CHP kurultayı tamamlanmış, parti 2023’e göre yeniden dizayn edilmiş ve Genel Başkan Kılıçdaroğlu “dostlar”la başarma sözü vermişti.
Ama çok geçmeden, muhalefetin dengesi çoktan bozulduğu tüm yönleri ile ortaya çıktı. “Radikal sevgiciler” sağa sola hakaret etmeye başladılar.
2023 için muhalefete akıl veren çok. Siyasal mühendislik arayışları ve stratejiler havada uçuşuyor. Yerlisi, yabancısı hiç boş durmuyor. “Dostluklarını” göstermek için çırpınıyorlar.
Geçen şubatta yayınlanan, Rand raporunda “2023 seçimlerinde demokratik muhalefet adı altında diğer partiler koalisyon kurarak iktidarı ele alabilir. ABD, NATO ve AB ile iyi ilişkiler geliştirebilirler. Bunun için de ABD inisiyatif kullanmalıdır” denilerek muhalefetin dostlarına mesaj gönderilmişti.
Rapor yazıldığı bir dönemde, geçmişte ABD Başkan Yardımcılığı yapmış bugün Demokratlar’ın başkan adayı Joe Biden da “Erdoğan’ı yıkmak için muhalefeti destekleyeceğiz” diye açıktan mesajını göndermiş.
Şurası kesin; Türkiye siyasetine dışarıdan ya da içeriden yapılan müdahalelerle geçmişte sonuç alınıyordu. Örneğin CHP’de Genel Başkan değişiminin normal yollardan gerçekleşmediğini artık bilmeyen yok. O dönemde yapılan yazışma ve belgelerin birçoğu ortaya çıktı.
2009 yılında yayınlanan Silkort Enstitüsü Raporu’nda, “Baykal istifaya zorlanmalı, Kılıçdaroğlu genel başkan olmalıdır. Kılıçdaroğlu gelirse, parti politikaları değişir!” diye açıktan yazıldığı bir dönemde, ABD’nin Ankara Büyükelçisi de Washington’a “Çıkarlarımız için Baykal, CHP'nin başından gitmeli” diye öneride bulunuyormuş.
“Baykal gitsin de nasıl giderse gitsinciler” bugünlerde “Erdoğan gitsin de nasıl giderse gitsin diye” her türlü “yardıma” açık olduklarını belli ediyorlar.
O kadar ki, beklenen “yardım” belki gelmez endişesi ile, “muhalefeti destekleyeceğiz” diyen Biden’a “haddini bil” diyemediler.
Kendileri cevap veremeyince, muhalefet adına da Biden’a gerekli tepkiyi veren çevreleri ve özellikle İletişim Başkanı Fahrettin Altun’u hedefe koydular.
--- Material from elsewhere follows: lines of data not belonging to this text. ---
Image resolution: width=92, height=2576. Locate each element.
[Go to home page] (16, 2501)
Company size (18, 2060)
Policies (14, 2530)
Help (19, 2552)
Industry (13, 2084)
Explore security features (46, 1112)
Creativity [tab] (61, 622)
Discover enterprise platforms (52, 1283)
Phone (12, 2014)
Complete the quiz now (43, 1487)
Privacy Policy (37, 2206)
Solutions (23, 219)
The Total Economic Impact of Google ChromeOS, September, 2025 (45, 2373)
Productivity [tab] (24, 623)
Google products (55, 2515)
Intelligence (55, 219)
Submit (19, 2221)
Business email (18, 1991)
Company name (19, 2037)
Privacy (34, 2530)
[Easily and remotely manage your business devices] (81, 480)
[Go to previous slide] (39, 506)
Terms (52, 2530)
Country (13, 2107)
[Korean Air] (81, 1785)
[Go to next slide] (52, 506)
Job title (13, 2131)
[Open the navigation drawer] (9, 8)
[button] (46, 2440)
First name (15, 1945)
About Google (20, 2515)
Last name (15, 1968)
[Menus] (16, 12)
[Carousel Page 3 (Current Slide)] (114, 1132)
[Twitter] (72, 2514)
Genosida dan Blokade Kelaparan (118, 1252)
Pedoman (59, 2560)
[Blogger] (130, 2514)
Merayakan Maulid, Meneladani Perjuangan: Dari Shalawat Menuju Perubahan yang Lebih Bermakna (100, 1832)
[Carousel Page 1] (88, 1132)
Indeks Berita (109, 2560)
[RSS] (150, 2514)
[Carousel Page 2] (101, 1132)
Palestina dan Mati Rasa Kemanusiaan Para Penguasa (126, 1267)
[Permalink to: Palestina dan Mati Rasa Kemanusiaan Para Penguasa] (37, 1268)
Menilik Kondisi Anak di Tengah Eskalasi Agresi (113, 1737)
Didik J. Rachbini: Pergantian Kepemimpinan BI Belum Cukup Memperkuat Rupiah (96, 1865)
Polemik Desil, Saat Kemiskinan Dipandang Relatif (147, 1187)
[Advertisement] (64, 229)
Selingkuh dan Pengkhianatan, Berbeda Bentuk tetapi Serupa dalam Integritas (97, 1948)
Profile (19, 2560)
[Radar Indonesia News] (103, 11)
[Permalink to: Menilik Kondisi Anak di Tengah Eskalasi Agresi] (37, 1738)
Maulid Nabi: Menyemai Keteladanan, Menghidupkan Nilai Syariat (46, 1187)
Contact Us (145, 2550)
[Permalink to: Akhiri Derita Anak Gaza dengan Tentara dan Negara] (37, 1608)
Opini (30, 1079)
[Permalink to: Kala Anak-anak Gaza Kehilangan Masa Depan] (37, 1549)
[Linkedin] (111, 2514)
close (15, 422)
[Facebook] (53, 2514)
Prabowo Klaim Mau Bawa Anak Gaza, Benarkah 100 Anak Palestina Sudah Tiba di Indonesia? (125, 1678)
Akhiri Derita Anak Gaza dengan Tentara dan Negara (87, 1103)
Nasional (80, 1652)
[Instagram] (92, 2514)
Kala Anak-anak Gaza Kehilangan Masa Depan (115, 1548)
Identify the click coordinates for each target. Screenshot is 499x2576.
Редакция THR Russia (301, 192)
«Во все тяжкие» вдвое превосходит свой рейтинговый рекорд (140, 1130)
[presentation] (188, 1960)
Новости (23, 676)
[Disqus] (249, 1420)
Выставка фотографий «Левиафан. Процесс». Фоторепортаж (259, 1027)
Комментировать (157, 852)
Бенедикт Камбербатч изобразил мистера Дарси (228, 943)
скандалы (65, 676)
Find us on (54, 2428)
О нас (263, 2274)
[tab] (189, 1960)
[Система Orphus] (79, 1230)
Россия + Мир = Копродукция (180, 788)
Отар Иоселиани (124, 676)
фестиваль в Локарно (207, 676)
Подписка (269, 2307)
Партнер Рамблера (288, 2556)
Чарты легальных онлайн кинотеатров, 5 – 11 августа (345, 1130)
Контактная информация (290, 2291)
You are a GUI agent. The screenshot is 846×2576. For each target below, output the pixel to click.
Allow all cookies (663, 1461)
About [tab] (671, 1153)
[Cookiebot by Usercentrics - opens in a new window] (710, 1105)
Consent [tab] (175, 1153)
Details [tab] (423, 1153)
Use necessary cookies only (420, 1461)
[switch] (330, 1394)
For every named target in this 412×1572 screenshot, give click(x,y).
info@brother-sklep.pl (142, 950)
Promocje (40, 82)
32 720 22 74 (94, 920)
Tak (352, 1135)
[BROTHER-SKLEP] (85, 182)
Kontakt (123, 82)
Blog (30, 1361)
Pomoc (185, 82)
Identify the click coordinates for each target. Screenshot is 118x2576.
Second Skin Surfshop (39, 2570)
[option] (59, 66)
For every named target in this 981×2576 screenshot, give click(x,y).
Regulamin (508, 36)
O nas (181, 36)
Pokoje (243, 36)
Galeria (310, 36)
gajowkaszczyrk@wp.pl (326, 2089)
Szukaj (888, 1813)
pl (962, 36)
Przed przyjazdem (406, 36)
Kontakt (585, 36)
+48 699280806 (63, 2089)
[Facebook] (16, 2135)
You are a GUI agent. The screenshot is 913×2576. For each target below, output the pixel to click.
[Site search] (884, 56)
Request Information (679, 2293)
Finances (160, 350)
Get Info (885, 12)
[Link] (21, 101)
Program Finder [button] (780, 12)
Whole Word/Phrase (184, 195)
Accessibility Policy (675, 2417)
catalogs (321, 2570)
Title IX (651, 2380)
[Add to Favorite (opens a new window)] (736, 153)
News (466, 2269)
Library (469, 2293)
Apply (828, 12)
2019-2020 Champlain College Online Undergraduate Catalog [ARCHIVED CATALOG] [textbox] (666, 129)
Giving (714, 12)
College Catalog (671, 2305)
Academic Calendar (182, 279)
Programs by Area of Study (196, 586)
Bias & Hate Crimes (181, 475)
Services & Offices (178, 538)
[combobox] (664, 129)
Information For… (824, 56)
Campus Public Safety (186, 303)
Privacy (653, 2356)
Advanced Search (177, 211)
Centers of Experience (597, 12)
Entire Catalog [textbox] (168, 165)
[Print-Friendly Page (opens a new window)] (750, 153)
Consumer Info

CHP’lilerin bu konuda Altun’a kızmasının tek bir nedeni, “dostlarımızla aramızı niye açıyorsun” olabilir. Değilse, ne diye İletişim Başkanı’na topyekûn saldırsınlar...
İçeriden ve dışarıdan muhalefete akıl veren çok olunca, yol kazaları kaçınılmaz oluyor.
Genel Başkan Kılıçdaroğlu’na CHP’nin adayının Abdullah Gül olma ihtimali sorulduğunda “Bize gelen böyle bir şey yok” diye cevap verdi. Böyle bir cevapla Gül’ün adaylığını reddetmediği gibi, adayın bir yerlerden belirleneceğine dair kuşkuları artıracak bir cümle de kurdu.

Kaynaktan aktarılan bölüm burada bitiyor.